I have been reading, over and over again, that the due diligence investigation, conducted upon applicants of Dominica's diplomatic passport program, was more than adequate; it searched all the sanctions lists, and failing to find any negative information, approved an Iranian national, living in Malaysia, with a Malaysian passport, and engaged in massive international trade. Attorney Anthony Astaphan, himself without any experience or training, in the field of compliance, says everything was properly done.
Nothing could be more wrong. Iranian nationals, given international sanctions, including strict US sanctions, in force upon Iran , are by definition high-risk, which means that Enhanced Due Diligence is required. EDD demands actual inquiries, in the real and virtual worlds, be conducted, and one never, ever limits such searches to obsolete sanctions list. To try to claim that all which should have been done, was done, is bloody insulting to the intelligence of compliance officers.
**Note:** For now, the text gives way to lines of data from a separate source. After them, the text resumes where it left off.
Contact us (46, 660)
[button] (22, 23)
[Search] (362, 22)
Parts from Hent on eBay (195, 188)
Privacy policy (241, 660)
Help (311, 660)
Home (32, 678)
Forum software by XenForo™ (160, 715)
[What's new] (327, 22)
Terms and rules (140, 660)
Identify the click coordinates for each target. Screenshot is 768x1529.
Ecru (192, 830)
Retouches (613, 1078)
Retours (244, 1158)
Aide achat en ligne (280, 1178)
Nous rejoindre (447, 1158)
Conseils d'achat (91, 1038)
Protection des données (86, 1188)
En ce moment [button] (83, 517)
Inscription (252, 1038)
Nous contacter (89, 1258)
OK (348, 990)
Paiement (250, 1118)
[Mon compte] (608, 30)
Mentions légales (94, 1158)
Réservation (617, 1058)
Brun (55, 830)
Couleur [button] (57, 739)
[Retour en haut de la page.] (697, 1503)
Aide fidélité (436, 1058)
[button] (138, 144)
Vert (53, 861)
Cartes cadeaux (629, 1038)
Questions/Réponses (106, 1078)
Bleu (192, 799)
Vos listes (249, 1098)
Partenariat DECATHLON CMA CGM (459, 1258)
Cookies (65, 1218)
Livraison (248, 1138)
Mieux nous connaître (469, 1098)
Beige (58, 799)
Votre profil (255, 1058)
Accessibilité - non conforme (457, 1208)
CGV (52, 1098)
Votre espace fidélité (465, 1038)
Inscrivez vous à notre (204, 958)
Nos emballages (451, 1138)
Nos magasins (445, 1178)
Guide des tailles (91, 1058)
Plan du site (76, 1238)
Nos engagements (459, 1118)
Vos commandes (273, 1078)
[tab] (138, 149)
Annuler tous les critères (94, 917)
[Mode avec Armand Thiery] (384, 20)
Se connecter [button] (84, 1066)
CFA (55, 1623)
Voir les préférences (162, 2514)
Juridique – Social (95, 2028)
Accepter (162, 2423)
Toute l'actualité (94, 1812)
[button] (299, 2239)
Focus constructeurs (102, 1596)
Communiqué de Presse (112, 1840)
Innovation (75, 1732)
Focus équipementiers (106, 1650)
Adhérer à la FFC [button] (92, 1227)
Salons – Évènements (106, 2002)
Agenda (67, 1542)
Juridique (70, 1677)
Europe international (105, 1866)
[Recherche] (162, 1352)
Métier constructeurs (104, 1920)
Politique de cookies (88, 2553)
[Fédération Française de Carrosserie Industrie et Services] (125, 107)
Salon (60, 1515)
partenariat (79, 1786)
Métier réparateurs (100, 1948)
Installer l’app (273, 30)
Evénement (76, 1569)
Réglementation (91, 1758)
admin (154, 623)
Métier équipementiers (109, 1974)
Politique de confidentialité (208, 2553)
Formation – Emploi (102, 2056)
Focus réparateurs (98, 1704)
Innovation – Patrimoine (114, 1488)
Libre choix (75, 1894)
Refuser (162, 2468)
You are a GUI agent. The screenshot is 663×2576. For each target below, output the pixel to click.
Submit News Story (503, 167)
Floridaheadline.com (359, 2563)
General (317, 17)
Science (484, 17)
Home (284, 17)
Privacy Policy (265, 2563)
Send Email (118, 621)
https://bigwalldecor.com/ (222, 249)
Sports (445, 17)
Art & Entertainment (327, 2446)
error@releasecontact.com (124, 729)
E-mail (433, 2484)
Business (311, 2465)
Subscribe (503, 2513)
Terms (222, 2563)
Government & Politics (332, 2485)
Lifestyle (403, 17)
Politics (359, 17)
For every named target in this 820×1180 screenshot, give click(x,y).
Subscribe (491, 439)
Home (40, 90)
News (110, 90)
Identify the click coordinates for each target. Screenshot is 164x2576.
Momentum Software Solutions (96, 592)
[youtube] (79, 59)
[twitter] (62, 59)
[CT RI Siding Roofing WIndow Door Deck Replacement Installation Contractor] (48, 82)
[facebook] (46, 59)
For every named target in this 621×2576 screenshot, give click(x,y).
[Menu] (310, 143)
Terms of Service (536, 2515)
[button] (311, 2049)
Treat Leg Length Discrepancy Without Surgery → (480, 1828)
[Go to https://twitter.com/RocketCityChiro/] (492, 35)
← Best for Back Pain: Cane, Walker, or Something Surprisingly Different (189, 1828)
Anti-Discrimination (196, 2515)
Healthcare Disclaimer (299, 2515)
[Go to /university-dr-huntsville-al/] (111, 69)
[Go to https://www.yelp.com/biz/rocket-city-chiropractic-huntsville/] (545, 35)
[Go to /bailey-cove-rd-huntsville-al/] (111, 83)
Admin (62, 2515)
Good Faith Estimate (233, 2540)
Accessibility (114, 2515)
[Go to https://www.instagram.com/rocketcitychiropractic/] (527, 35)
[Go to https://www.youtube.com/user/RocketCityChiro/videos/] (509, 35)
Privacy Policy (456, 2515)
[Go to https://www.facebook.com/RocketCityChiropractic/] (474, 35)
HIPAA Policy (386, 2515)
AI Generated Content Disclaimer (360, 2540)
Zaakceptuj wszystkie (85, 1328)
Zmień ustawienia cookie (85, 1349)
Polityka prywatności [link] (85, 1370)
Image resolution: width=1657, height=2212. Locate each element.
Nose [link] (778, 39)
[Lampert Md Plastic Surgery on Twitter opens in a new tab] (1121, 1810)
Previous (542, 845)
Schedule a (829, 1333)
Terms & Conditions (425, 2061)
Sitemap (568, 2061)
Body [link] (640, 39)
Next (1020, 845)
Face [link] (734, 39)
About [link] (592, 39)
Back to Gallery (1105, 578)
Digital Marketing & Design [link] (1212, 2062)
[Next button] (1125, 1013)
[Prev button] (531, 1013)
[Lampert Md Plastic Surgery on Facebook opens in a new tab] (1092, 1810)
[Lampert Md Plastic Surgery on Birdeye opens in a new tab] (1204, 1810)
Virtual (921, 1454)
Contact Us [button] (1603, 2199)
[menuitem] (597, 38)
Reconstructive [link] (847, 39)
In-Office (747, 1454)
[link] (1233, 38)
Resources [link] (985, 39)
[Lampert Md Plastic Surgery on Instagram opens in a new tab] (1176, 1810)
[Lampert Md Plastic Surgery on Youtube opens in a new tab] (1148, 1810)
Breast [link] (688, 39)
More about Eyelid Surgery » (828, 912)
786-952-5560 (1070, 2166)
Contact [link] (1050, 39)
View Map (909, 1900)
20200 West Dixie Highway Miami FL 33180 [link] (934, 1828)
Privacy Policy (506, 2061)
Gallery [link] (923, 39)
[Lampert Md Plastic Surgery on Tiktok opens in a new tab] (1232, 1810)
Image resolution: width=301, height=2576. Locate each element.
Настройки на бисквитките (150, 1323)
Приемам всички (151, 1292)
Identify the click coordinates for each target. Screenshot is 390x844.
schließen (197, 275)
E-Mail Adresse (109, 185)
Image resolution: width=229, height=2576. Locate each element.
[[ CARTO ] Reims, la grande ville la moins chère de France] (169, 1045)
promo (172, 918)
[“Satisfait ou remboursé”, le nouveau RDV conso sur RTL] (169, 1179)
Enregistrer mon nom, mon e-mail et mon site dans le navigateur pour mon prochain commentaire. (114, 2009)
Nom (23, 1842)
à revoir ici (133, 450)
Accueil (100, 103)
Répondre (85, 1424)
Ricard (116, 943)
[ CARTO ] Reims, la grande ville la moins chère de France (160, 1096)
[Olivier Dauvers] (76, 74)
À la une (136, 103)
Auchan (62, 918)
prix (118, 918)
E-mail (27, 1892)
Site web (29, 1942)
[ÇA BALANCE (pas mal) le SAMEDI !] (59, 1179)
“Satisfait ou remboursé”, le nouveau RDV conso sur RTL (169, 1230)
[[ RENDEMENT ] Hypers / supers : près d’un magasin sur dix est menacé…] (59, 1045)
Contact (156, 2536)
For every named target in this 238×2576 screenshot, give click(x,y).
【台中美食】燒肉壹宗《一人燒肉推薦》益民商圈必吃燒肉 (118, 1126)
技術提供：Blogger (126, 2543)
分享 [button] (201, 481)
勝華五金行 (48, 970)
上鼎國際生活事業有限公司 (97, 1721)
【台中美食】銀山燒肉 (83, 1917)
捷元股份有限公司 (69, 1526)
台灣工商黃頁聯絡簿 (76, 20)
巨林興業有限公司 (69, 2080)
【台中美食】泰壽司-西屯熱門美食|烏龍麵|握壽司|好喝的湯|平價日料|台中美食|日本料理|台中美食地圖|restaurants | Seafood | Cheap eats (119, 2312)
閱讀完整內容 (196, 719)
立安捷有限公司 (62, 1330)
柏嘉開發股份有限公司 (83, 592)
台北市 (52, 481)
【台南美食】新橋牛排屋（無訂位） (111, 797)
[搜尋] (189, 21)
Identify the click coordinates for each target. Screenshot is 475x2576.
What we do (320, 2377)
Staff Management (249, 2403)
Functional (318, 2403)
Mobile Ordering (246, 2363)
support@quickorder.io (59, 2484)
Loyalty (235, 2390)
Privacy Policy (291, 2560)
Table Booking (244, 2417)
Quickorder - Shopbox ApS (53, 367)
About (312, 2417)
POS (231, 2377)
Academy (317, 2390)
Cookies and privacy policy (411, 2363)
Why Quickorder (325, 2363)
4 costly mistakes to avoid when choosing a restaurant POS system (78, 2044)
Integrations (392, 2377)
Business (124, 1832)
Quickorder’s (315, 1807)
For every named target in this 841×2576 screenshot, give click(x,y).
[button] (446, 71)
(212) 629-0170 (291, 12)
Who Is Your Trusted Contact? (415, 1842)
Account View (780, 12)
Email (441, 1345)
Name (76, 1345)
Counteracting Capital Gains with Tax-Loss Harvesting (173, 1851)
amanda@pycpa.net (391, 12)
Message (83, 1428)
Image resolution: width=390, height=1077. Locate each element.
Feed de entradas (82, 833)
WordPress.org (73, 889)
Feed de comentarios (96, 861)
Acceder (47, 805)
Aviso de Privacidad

As I have previously stated, US regulations, effective in 2010, call for accessing any information that is "knowable," which I personally did in 2011, when checking out Reza Zarrab. I found that his associates, Babak Zanjani, and Alireza Monfared, were his partners in an illicit oil sales operation. I did not use any restricted information to arrive at that conclusion, just a few well-placed emails and interviews, conducted by others. If I knew these facts, then they were in the public domain, and definitely knowable. So why did the large search firm not catch it ? Obviously, someone did not want the truth to come out, so it did not.
As a former compliance officer, I know a compliance failure when I see it. Mr. Astaphan, apologist for a government which issued a diplomatic passport to a member of one of the most dangerous criminal organizations on earth, is beginning to sound more like a propagandist, than a lawyer who deals in facts.